Telecommunication in Germany has always been notoriously ridiculous but keep
in mind that solving problems is what an entrepreneur's job description is all
about. So, Deutsche Telekom sucks. I had pretty much the same problem when
setting up a company about 7 years ago. We ended up using a combination of the
neighbouring company's Internet connection and mobile Internet connectivity
(mind you, this was pre-LTE and ridiculously slow at times and we still made
do) for about 3 months.

There have always been complaints about rampant bureaucracy that's hampering
startups in Germany. While those are justified to some extent they also most
of the times seem to come from people who don't really want to start a company
anyway but are looking for a good reason not to.

------
syllogism
The bureaucracy certainly sucks, but on the other hand, wages in Berlin are
what, a third of what they are in Silicon Valley and London? And immigration
is much easier than the U.S., so if someone wants to move to work for you,
they mostly can. If you're starting a company, over the medium and long-term
that should dominate every other factor.

I'm still getting set up, but so far it seems doable. And cost of living and
lifestyle are much better here than other places I've been.

------
lumpie26
I had a completely different experience. I just set up a new company (GmbH)
here in Berlin and it was absolutely painless. Company registration took
around two weeks (and it's possible to do that in a day with some extra
money), Internet was only one phone call away, office space is super cheap and
easy to find.

------
vendakka
I've set up a business here without knowing German (I'm Indian). I moved here
from the U.S and what worked for me was to pass all of this off to people who
know how to deal with it. My lawyers handled the company set-up and my
accountant handled everything else. It is pricey (thousands of euros) but
worth it in my mind.

§ **SUPPLIED ENTRIES**:

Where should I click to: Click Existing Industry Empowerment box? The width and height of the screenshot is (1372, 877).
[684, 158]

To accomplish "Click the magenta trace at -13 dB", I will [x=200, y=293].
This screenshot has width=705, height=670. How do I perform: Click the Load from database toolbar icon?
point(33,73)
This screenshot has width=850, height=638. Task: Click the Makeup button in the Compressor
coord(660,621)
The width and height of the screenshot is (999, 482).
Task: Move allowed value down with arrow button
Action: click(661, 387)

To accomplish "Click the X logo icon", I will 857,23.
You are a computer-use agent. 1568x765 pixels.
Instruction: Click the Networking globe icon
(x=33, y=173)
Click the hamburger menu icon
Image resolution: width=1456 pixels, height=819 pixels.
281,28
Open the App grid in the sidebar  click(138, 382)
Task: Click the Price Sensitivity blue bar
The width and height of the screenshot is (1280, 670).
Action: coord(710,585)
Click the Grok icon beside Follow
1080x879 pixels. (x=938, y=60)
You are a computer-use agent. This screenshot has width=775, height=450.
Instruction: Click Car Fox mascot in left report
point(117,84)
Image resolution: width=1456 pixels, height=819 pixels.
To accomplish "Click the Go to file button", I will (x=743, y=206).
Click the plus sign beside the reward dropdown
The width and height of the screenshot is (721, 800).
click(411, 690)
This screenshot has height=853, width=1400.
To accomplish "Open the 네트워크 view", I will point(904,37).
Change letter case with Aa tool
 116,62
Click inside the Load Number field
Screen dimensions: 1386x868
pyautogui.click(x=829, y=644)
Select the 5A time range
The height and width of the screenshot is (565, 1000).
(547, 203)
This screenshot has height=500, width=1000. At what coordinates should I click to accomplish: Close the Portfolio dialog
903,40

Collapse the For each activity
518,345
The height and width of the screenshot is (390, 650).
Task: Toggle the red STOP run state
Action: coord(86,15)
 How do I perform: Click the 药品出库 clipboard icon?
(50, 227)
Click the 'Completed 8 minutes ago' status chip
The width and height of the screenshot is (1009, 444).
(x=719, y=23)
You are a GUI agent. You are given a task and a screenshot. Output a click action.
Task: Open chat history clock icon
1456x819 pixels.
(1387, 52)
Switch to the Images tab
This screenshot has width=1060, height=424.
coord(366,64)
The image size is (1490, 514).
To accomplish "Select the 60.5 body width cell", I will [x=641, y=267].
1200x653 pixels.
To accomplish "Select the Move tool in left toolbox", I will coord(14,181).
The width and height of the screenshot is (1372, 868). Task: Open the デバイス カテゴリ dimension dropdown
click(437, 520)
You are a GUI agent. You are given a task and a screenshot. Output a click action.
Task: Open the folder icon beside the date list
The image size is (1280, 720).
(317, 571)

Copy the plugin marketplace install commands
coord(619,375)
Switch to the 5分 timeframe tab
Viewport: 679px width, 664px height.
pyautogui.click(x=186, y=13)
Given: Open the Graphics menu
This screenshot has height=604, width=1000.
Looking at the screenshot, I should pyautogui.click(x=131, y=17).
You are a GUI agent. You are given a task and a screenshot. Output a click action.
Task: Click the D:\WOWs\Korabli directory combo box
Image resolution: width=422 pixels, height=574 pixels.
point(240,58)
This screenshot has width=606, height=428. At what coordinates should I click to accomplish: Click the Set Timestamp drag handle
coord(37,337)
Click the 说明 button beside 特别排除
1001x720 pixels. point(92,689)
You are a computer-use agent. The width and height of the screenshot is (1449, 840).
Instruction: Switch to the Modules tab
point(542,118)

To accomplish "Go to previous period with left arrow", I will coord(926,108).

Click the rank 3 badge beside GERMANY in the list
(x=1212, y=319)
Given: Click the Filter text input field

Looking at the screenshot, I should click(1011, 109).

§ **PROBLEMS TO WORK ON**:
[1] From the thread above about starting a company in Germany, write out the passage between "There have always" and "every other factor.", inclusive.
[2] Answer these questions using the thread above about starting a company in Germany.
(a) For about how long did the first writer's company get by on a neighboring company's Internet connection and mobile Internet?
(b) According to lumpie26, about how long did company registration in Berlin take?
(c) In vendakka's account, who handled the company set-up?

§ **ANSWERS FOR THE EXERCISE**:
[1]
There have always been complaints about rampant bureaucracy that's hampering
startups in Germany. While those are justified to some extent they also most
of the times seem to come from people who don't really want to start a company
anyway but are looking for a good reason not to.

------
syllogism
The bureaucracy certainly sucks, but on the other hand, wages in Berlin are
what, a third of what they are in Silicon Valley and London? And immigration
is much easier than the U.S., so if someone wants to move to work for you,
they mostly can. If you're starting a company, over the medium and long-term
that should dominate every other factor.

[2]
(a) About 3 months.
(b) Around two weeks.
(c) vendakka's lawyers.